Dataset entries
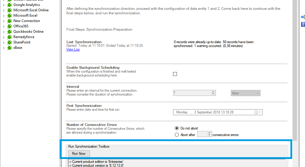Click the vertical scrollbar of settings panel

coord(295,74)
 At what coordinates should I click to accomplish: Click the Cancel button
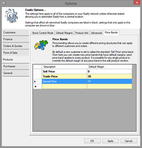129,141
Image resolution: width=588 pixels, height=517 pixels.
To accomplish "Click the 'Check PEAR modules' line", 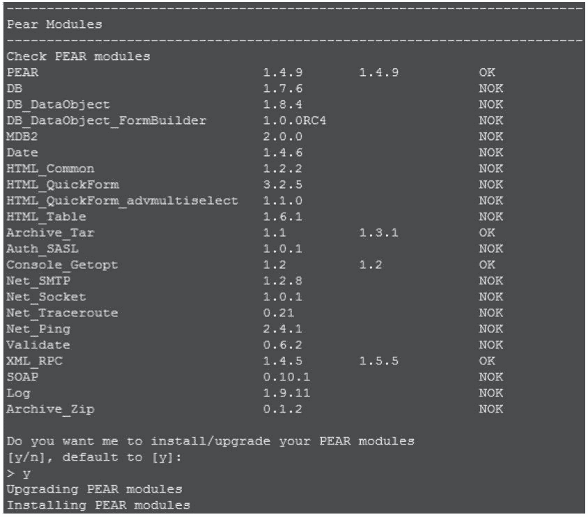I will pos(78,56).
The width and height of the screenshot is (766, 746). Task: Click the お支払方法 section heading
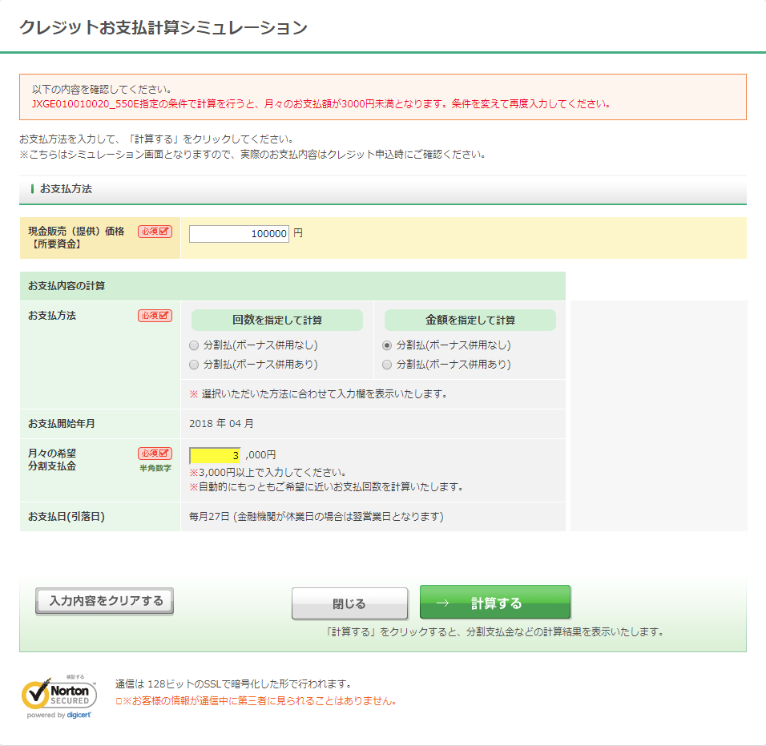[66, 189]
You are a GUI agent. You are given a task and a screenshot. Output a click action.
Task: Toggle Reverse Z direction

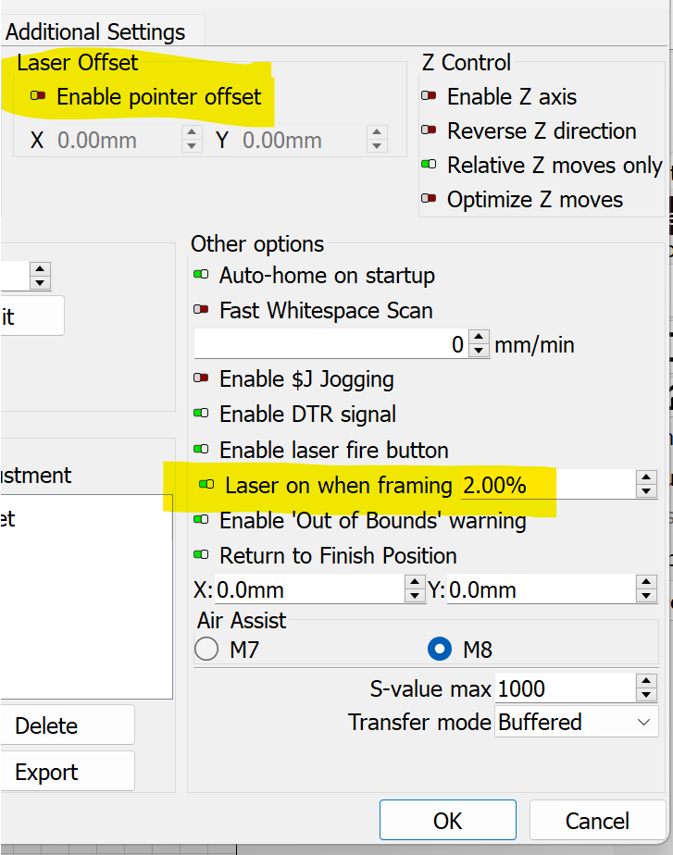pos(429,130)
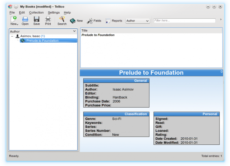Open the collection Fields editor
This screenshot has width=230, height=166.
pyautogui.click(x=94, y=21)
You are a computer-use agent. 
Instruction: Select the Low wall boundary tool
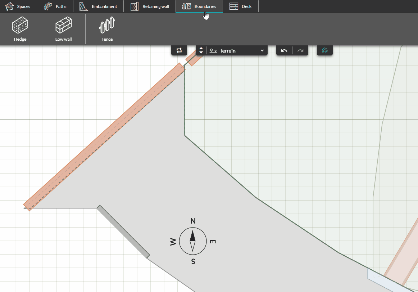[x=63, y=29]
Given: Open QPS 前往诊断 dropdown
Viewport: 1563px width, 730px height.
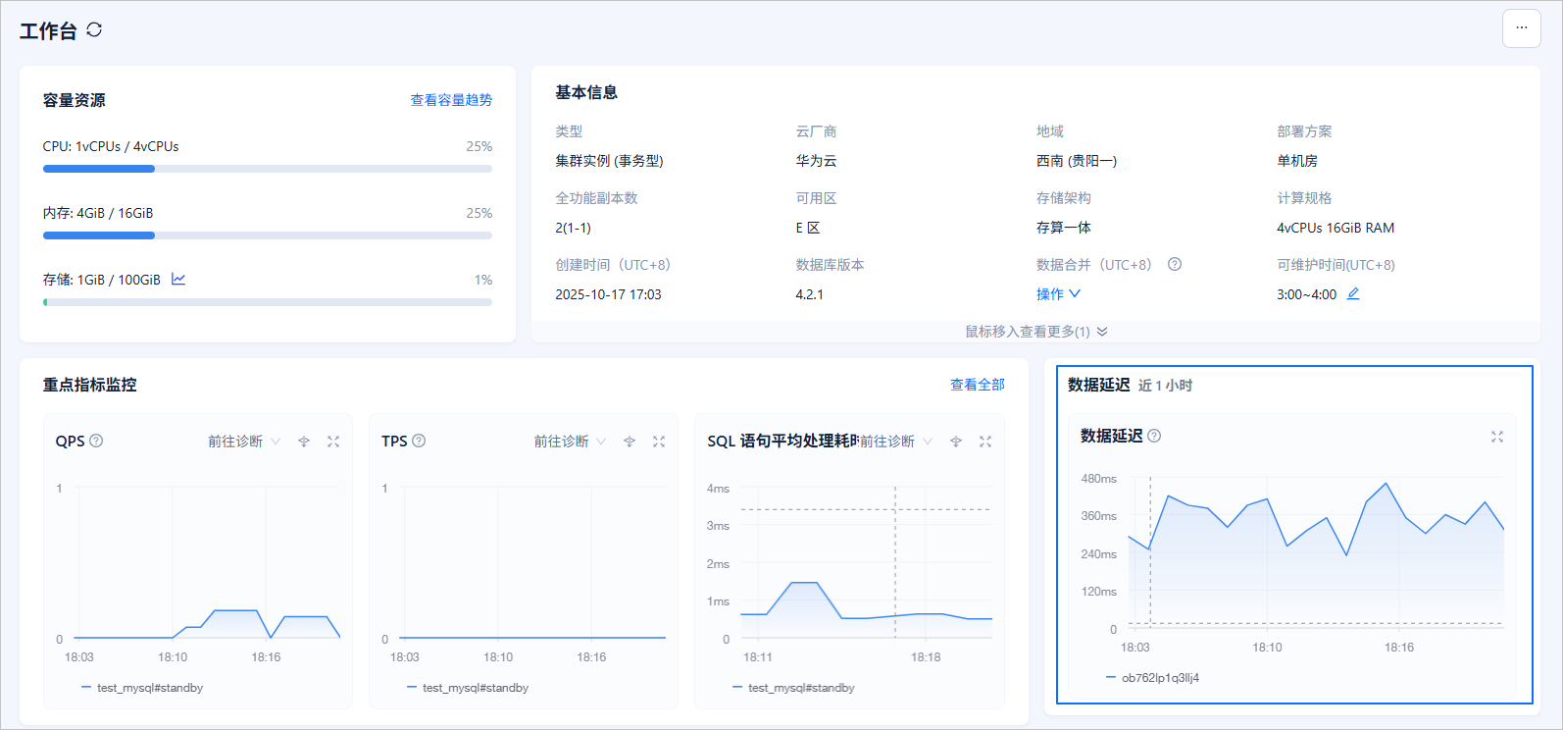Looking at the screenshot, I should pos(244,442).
* * *
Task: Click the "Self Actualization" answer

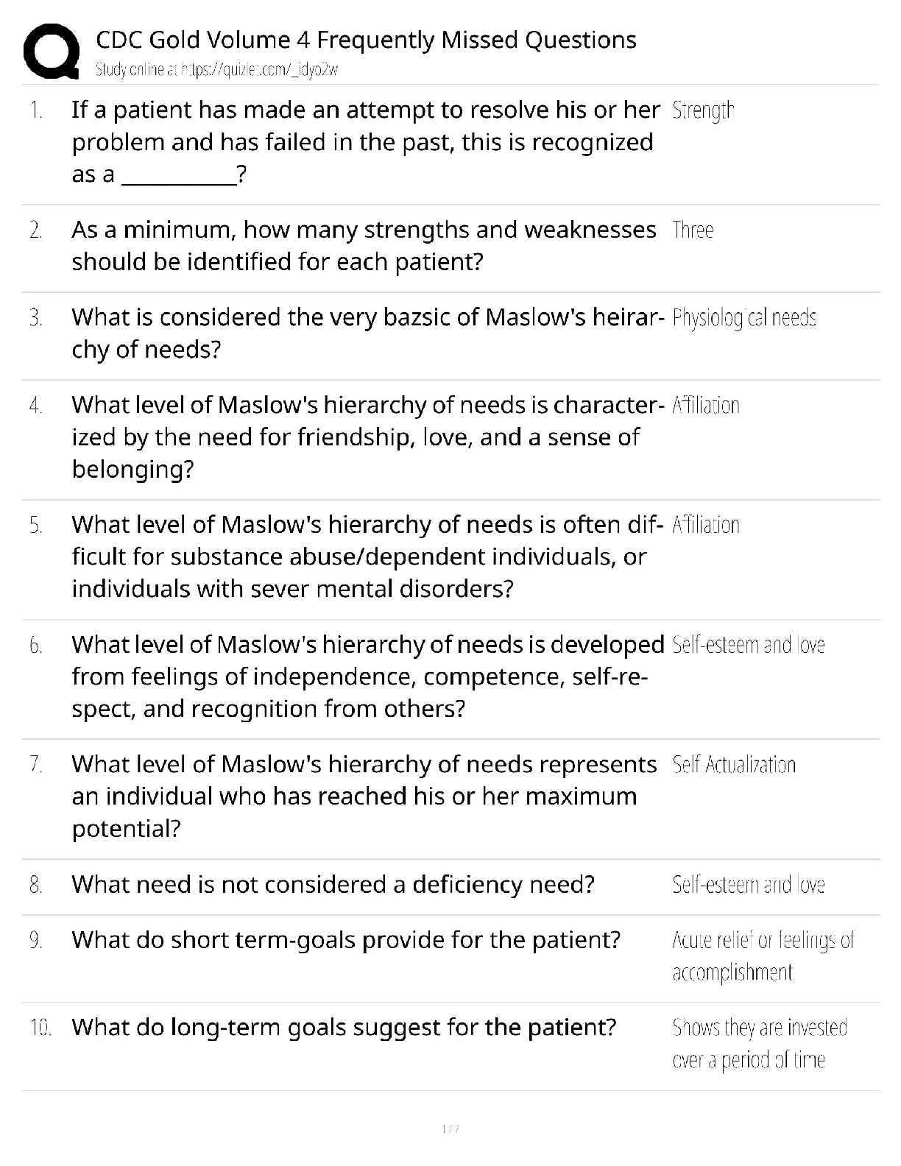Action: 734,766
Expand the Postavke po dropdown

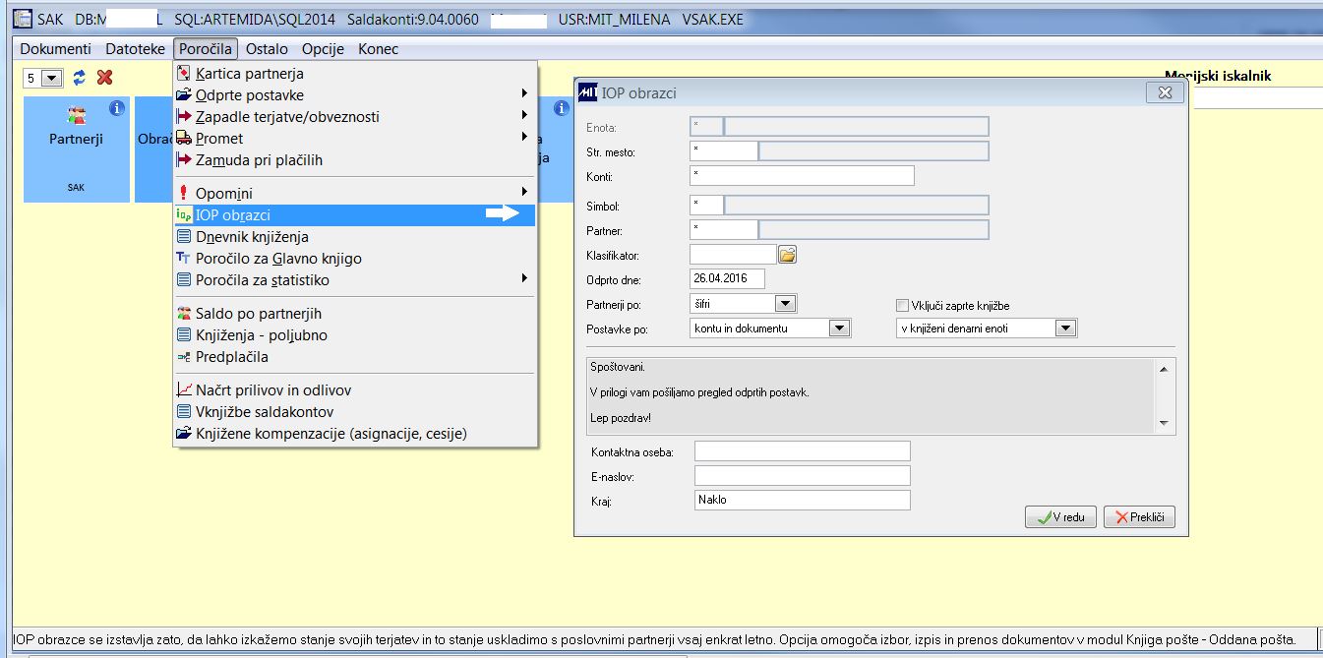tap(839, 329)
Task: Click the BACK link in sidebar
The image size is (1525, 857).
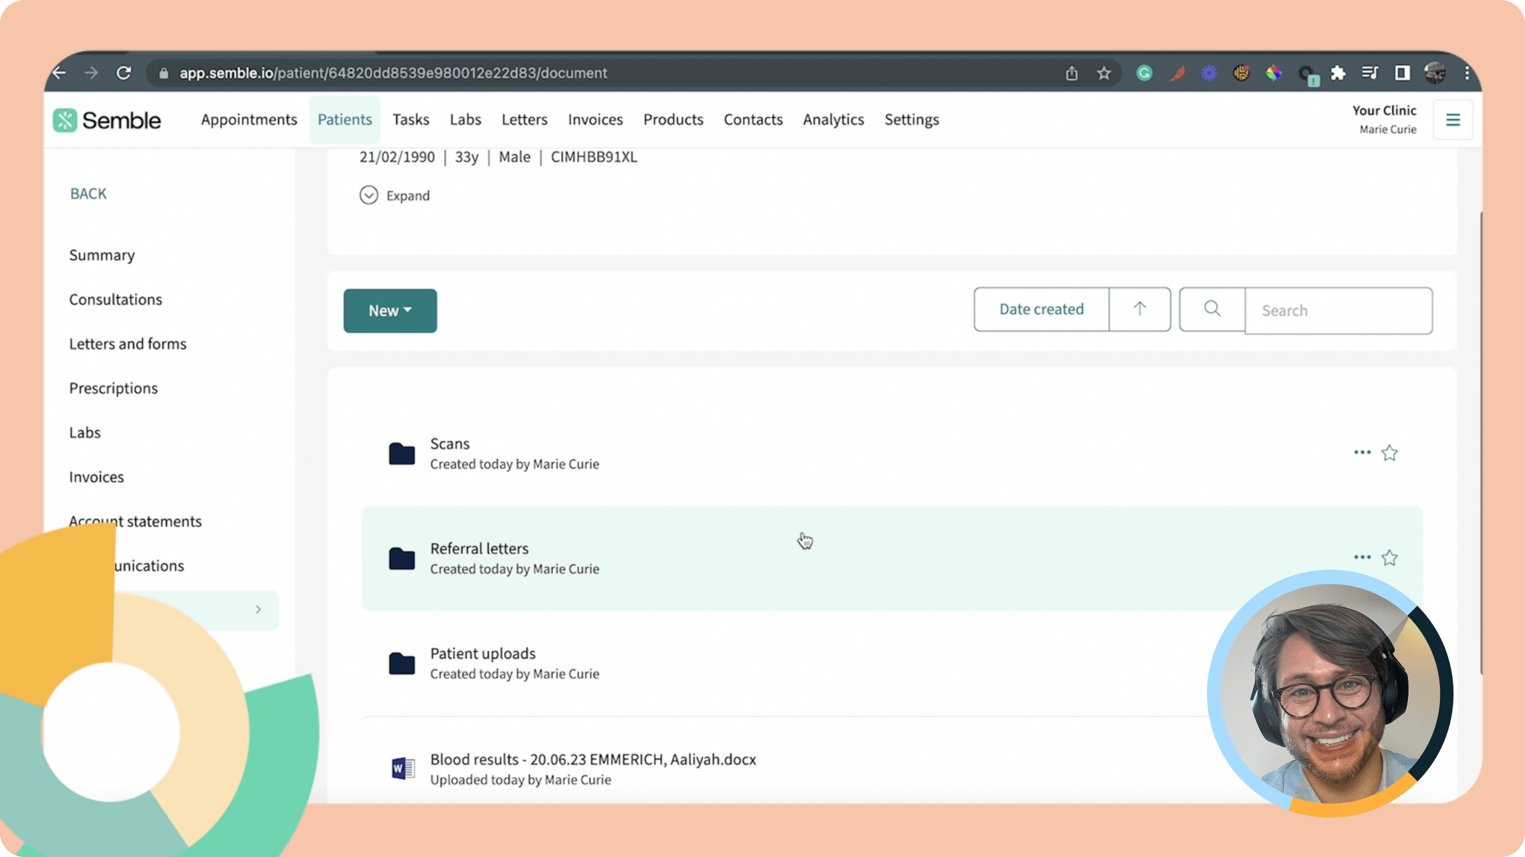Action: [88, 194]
--
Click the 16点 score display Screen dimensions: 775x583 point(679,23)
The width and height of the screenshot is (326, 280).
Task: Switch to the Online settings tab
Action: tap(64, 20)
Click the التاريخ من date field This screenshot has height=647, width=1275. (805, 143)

# WHAT IS BEING ASKED
Using the records above, copy each line that contains "agent".

# EXERCISE ANSWER
You are a GUI agent. You are given a task and a screenshot. Output a click action.
You are a computer-use agent. 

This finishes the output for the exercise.